33. The respondents have urged that the petitioner ought to have pursued the alternative statutory remedy of revision available under the Act and that, on this ground alone, the present writ petition should not be entertained. This submission requires careful consideration. The rule regarding exhaustion of alternative remedies is well settled. It is a rule of prudence and self restraint. It is not a rule that limits the jurisdiction of this Court under Article 226. The power of judicial review remains intact. The question is one of discretion.

34. In the present case, the petitioner has already invoked the writ jurisdiction of this Court. Rule has been issued. The matter has been heard at length. The challenge raised is not confined to a mere error in appreciation of facts or interpretation of clauses. The challenge strikes at the root of jurisdiction. The petitioner contends that the authority acted beyond the period of limitation prescribed by the statute and that the impugned action was undertaken by an officer lacking statutory competence.

35. Where an order is alleged to be without jurisdiction, or where the action is ex facie barred by limitation, the existence of an alternative remedy does not operate as a bar to the exercise of writ jurisdiction. A statutory revision presupposes that the order impugned has been passed by a competent authority acting within the scheme of the Act. If the very foundation of jurisdiction is in question, compelling the petitioner to pursue a revision would amount to requiring it to submit to a process which, according to its case, is fundamentally flawed.

36. It is also relevant that this Court has already entertained the petition and issued rule.
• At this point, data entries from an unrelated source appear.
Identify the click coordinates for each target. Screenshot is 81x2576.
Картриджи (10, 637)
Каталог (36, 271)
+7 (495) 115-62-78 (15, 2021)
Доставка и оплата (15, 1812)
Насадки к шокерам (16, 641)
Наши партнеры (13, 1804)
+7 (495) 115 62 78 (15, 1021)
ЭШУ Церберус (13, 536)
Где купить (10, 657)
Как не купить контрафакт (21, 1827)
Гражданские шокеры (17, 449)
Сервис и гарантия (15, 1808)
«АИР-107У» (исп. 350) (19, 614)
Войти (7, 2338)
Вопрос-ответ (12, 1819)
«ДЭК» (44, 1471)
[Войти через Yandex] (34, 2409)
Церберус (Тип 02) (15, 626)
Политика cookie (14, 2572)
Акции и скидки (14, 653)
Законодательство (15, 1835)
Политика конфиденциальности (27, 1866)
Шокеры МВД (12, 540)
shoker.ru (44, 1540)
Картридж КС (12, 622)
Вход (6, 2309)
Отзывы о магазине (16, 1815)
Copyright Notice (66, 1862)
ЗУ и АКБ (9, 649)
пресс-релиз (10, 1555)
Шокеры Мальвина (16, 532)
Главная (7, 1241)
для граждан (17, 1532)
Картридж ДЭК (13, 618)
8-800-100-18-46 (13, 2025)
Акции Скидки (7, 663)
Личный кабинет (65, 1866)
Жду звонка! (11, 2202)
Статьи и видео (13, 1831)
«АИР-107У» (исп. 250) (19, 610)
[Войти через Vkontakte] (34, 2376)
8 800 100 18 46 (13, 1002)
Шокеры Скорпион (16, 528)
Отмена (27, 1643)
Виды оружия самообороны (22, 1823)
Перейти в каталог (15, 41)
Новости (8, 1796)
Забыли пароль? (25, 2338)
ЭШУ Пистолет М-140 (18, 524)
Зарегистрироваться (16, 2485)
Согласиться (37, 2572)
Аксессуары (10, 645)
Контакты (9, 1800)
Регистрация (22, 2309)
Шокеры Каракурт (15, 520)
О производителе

The matter has progressed beyond the preliminary stage. To relegate the petitioner at this stage would neither serve the interests of justice nor promote judicial economy. The issues raised are pure questions of law concerning interpretation of statutory provisions and their application to undisputed dates and events. They can be effectively adjudicated in the present proceedings.

37. For these reasons, I am of the view that the respondents’ reliance on the availability of an alternative statutory remedy does not preclude this Court from examining the challenge on merits. Where the impugned action is taken by an authority lacking jurisdiction, judicial review under Article 226 remains available.

38. For the reasons stated above the writ petition is partly allowed.

                   (i) The order dated 26 April 2014 passed by Respondent No.3 in respect of the Development Agreement dated 24 February 2004 is quashed and set aside.

                   (ii) The amount deposited by the petitioner in this Court shall be permitted to be withdrawn by the petitioner along with accrued interest, if any.

                   (iii) Rule is made absolute in the above terms.

39. There shall be no order as to costs.

40. Pending interlocutory applications stand disposed of.